2. The more and the longer you workout, the better:
I know that if you work more and harder in your career, you will grow your business and earn promotions, if you spend more time with your friends and family you will build stronger relationships and if you practice longer and more intense on your golf swing well you will probably shave strokes off your game.
But this doesn’t work with exercise and weight lifting. If you over train your body it is rather counterproductive. Most people are aware of this concept, but they are not aware about how fast overtraining can happen.
When I am at the gym, I see people overtraining all the time. The guys who pump up their muscles for about 2 hours, the girls that go to every Zumba and body attack class in one evening. They wonder why their muscles don’t grow bigger or stronger or why they don’t lost the weight they want.
They may be thinking that the longer they workout and the more classes they take the faster they will reach their goals. But that’s not how it works.
Overtraining is the result of an imbalanced Work/Recovery relation. When you put too much stress on your body and don’t give it the needed rest-time then various undesirable things can happen.
Some of the common side effects are:
- Chronic fatigue
But they are not always that extreme or obvious. Some of them aren’t that heavy :
- You simply can’t finish a proper workout:
When your body is over trained, you can’t lift the weights you usually lift, because you don’t have enough energy. You will feel progressively weaker, slower and more lethargic.

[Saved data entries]
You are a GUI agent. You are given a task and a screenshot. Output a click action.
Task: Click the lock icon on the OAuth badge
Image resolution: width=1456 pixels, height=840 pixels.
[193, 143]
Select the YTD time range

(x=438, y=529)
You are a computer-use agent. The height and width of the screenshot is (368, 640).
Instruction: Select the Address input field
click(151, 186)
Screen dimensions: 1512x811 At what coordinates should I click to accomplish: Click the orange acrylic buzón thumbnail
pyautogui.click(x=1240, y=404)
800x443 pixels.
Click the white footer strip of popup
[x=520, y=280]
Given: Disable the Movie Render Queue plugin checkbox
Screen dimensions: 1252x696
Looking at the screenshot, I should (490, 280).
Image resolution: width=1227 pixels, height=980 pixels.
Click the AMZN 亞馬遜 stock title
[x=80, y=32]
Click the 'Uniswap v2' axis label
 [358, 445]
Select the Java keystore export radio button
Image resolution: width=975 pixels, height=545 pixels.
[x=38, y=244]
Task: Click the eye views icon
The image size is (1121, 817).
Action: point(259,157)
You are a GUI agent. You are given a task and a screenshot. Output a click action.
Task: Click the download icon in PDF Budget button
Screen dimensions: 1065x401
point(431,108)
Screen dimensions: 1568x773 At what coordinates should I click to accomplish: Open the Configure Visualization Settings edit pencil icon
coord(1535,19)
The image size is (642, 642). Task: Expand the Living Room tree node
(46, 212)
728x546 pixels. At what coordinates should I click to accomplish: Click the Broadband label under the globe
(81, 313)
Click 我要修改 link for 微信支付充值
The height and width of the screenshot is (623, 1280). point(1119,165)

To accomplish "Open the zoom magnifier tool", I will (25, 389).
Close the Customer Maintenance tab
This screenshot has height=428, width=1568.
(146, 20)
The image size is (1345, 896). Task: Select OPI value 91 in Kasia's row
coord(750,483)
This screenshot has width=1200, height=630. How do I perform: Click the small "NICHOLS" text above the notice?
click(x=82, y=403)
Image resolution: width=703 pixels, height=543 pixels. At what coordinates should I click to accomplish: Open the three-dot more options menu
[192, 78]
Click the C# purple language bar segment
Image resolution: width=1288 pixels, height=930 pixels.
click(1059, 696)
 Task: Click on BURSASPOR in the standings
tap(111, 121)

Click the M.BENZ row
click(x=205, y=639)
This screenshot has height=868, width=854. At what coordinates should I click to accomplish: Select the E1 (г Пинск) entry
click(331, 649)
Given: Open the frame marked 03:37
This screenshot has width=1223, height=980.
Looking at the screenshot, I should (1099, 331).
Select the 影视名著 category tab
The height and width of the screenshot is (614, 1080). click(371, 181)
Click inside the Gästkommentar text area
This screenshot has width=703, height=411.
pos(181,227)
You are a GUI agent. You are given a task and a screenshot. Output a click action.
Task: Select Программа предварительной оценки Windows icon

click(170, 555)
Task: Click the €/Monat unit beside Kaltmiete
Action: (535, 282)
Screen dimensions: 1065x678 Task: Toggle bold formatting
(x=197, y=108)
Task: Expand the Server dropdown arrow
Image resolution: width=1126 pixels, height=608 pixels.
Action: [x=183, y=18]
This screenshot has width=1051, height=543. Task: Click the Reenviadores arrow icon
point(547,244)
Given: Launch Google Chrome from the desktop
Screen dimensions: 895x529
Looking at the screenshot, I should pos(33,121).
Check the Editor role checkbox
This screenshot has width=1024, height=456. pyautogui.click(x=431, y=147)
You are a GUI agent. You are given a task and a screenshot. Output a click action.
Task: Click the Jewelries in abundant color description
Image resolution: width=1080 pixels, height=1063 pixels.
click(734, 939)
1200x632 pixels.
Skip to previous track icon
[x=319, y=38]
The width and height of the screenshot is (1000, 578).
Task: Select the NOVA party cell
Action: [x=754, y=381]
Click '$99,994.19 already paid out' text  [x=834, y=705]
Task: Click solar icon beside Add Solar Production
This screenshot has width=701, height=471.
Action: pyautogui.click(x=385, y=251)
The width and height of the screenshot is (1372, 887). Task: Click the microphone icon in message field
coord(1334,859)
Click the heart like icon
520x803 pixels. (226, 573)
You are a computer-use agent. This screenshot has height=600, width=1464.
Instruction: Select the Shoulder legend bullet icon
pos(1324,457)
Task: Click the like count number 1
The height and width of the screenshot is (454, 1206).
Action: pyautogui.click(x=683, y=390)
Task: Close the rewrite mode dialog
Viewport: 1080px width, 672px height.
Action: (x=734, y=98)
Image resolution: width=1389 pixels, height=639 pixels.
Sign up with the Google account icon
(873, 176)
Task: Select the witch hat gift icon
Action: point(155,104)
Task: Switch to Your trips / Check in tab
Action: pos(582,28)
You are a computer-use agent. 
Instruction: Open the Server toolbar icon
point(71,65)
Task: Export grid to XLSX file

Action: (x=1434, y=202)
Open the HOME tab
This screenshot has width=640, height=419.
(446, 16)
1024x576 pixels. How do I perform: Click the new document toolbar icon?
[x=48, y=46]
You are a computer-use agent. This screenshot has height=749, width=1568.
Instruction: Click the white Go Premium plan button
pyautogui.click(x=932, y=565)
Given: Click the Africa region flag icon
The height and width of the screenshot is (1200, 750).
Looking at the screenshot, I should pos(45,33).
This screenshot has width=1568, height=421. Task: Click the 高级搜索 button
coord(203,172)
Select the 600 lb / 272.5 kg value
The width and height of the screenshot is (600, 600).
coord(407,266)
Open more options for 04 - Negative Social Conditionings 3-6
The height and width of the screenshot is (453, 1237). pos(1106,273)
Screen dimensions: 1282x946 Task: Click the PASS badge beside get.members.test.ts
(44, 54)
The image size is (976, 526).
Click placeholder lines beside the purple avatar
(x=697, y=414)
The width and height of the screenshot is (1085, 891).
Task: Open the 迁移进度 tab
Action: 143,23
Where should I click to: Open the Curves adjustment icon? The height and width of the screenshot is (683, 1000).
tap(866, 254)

* _COMPLETE THE FOLLOWING_:
a: According to the overtraining text, what is overtraining the result of?
b: Write out the overtraining text from "When I am at" to "things can happen.", replacing "gym" with "fitness center".

* _SOLVED TASKS_:
a: An imbalanced Work/Recovery relation.

b:
When I am at the fitness center, I see people overtraining all the time. The guys who pump up their muscles for about 2 hours, the girls that go to every Zumba and body attack class in one evening. They wonder why their muscles don’t grow bigger or stronger or why they don’t lost the weight they want.
They may be thinking that the longer they workout and the more classes they take the faster they will reach their goals. But that’s not how it works.
Overtraining is the result of an imbalanced Work/Recovery relation. When you put too much stress on your body and don’t give it the needed rest-time then various undesirable things can happen.